Tratamento de estenose da junção uretero pélvica

Figura 1
Figura 2
Figura 3

Pieloplastia Videolaparoscópica

A estenose de junção uretero-pélvica, mais conhecida como estenose de JUP é uma doença urológica relativamente comum e que se caracteriza pelo fechamento parcial ou total da junção entre a pelve renal e o ureter. Assim, a urina produzida no rim não tem livre passagem para a bexiga, levando a um acúmulo urinário dentro da pelve renal e, conseqüentemente, uma dilatação renal (hidronefrose). (figura1)

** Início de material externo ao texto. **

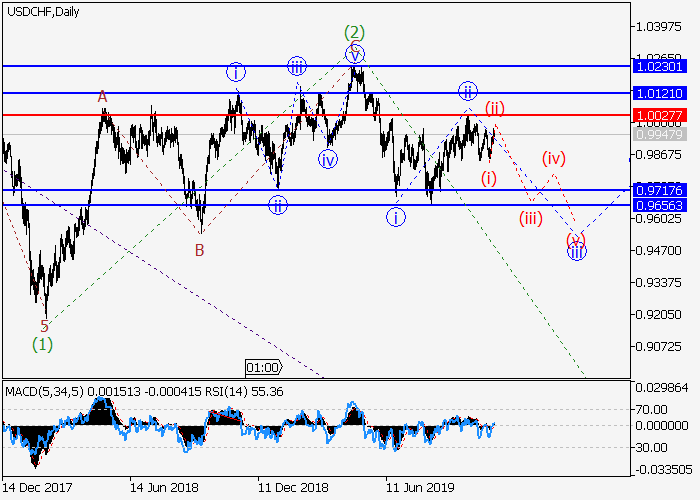Select the 0.96563 support level label

pos(659,204)
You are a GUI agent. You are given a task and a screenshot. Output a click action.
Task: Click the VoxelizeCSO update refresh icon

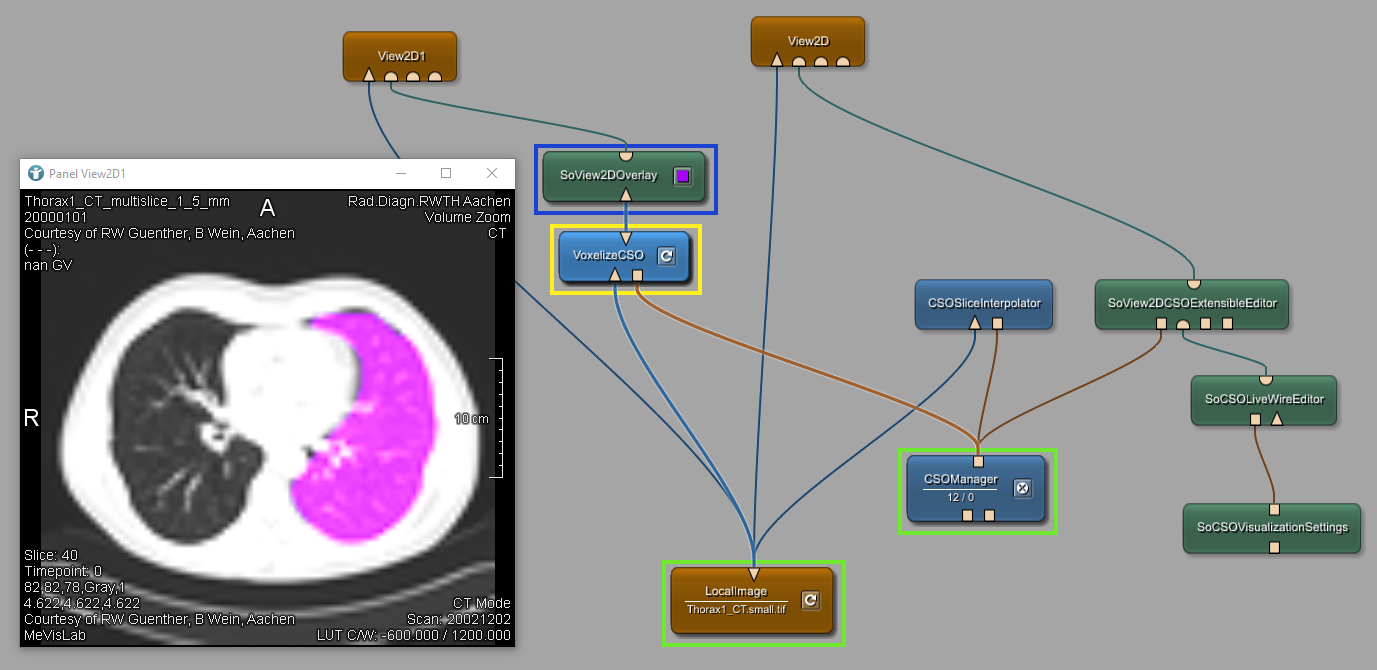click(667, 256)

Devido à urina estagnada dentro da pelve renal, podem ocorrer complicações como dor crônica abdominal e no flanco (do mesmo lado da obstrução), infecção urinária de repetição e formação de cálculos renais (pedras nos rins). Além disso, dependendo do grau de obstrução, pode ocorrer perda parcial ou total da função renal.

A maioria dos casos é congênita, ou seja, desde o nascimento e que geralmente não são diagnosticados até se alcançar a vida adulta. Um menor número de casos tem origem secundária, causada após cirurgias sobre o rim ou pela passagem de cálculos. O tratamento padrão-ouro para o reparo da estenose de JUP tem sido por várias décadas a pieloplastia aberta, com taxa de sucesso acima de 90%. Não

obstante, o acesso aberto apresenta uma morbidade pós-operatória elevada, representada principalmente pela dor pós-operatória intensa, longo tempo de internação e de retorno às atividades normais com resultado estético ruim devido à flacidez da parede abdominal causada pela incisão lombar.( figura 2)

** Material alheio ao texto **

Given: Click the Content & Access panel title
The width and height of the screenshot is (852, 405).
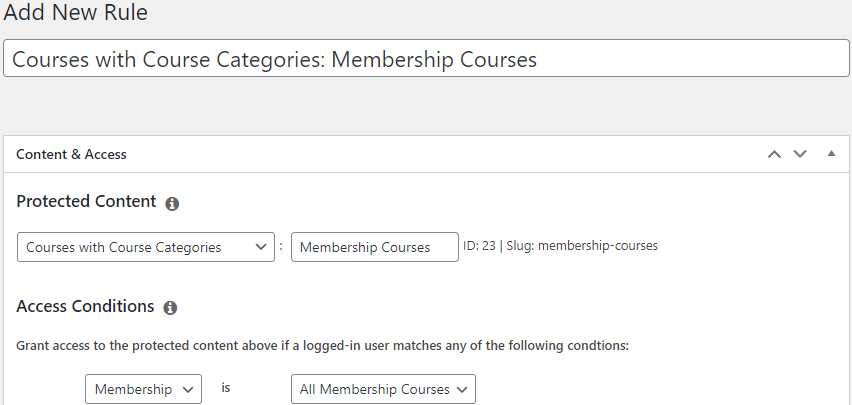Looking at the screenshot, I should [71, 155].
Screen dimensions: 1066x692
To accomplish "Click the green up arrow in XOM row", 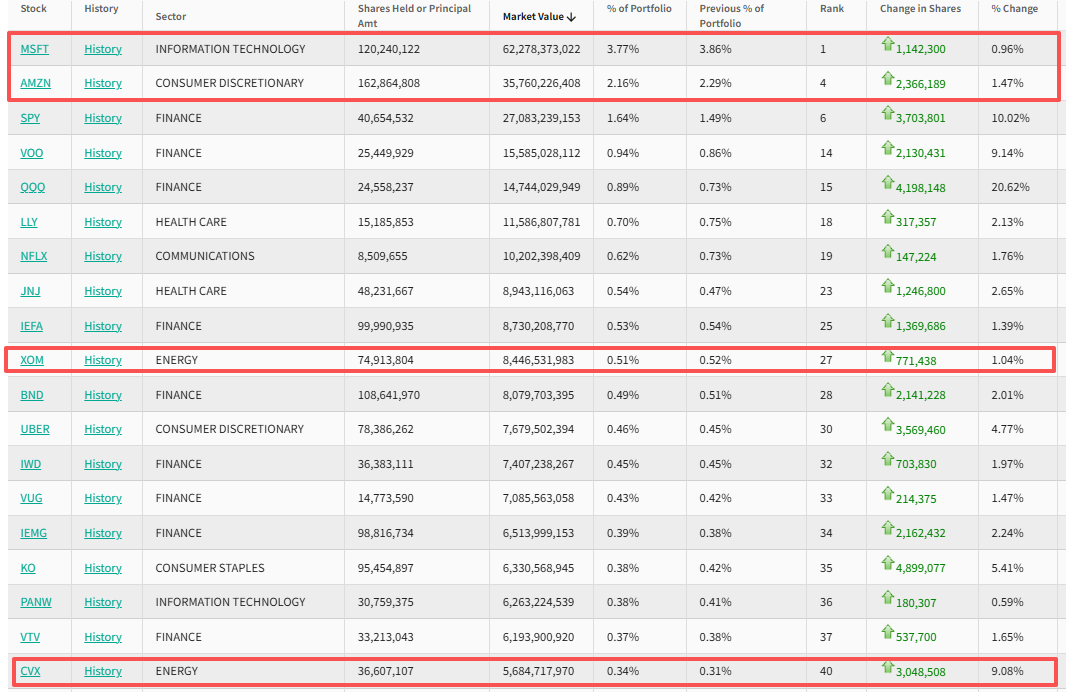I will click(887, 356).
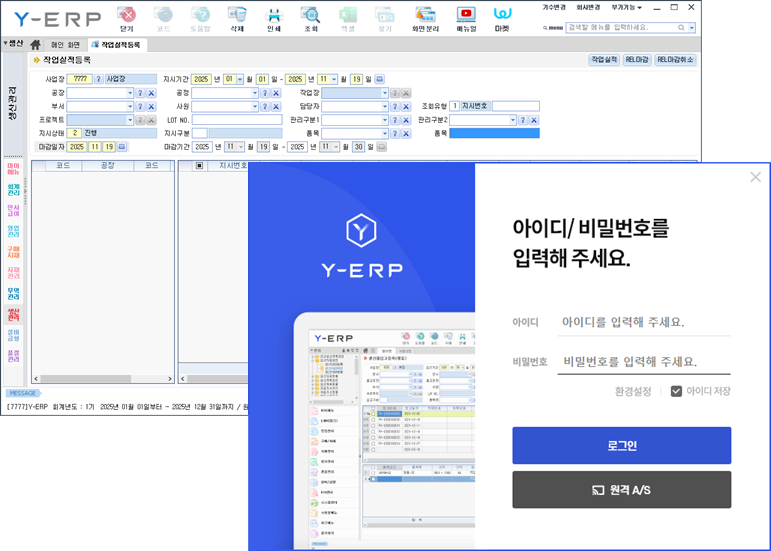This screenshot has height=551, width=771.
Task: Open the 마켓 market icon
Action: 502,18
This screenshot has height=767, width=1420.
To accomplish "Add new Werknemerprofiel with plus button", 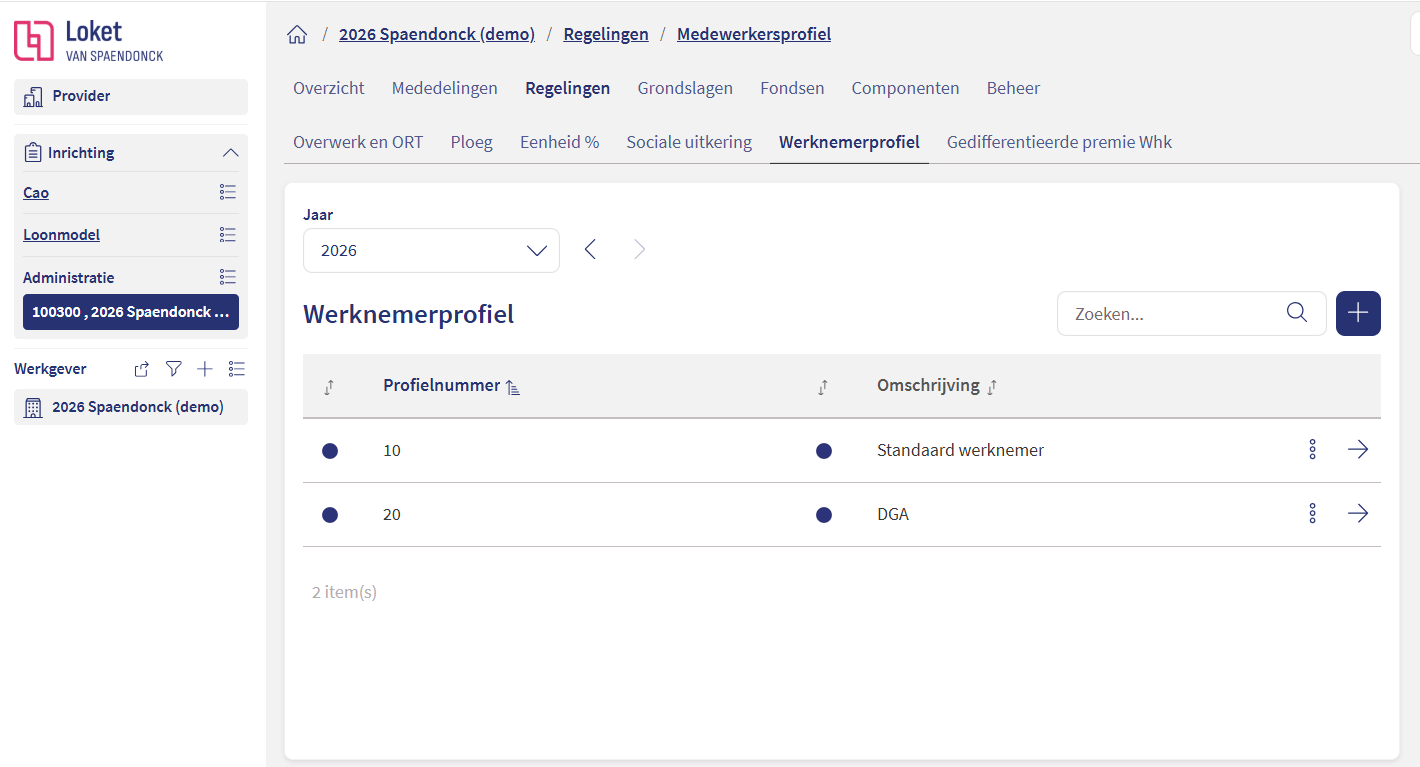I will click(1358, 313).
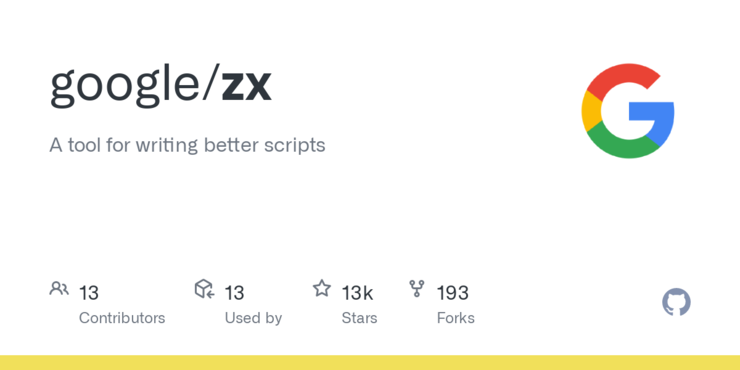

Após a primeira nefrectomia (retirada cirúrgica de um rim) realizada por via laparoscópica em 1990, esta via de acesso ganhou grande impulso na urologia. Em 1993, Schuessler realizou a primeira pieloplastia laparoscópica. Desde então, diversos grupos em todo o mundo têm relatado resultados excelentes com a realização da pieloplastia laparoscópica para o tratamento da estenose de JUP. A pieloplastia

laparoscópica desmembrada tem o potencial de reproduzir as taxas de sucesso da pieloplastia aberta e simultaneamente diminuir a morbidade pós-operatória em pacientes que são candidatos à cirurgia.

No mês de dezembro de 2014 foi realizado a primeira pieloplastia videolaparoscópica em Jataí em uma paciente que possuía estenose de JUP no rim direito e que apresentava quadro de dor lombar recorrente e refratária a uso de analgésicos. A cirurgia consistiu na remoção do segmento estenosado na junção uretero-pélvica e sutura cuidadosa da pelve renal no ureter, deixando-se um dreno interno chamado

cateter duplo J, para moldar a sutura e evitar um fechamento secundário (figura 3)

Após cerca de seis semanas, o duplo J foi removido por cistoscopia. Toda a cirurgia foi realizada por via laparoscópica, utilizando apenas 4 incisões de meio centímetro, e a paciente recebeu alta no segundo dia de pós operatório.( figura 4)

Cerca de 90% dos pacientes conseguem após a cirurgia, manter estável e até mesmo recuperar uma parte da função renal no rim afetado, evitando assim, a perda do rim.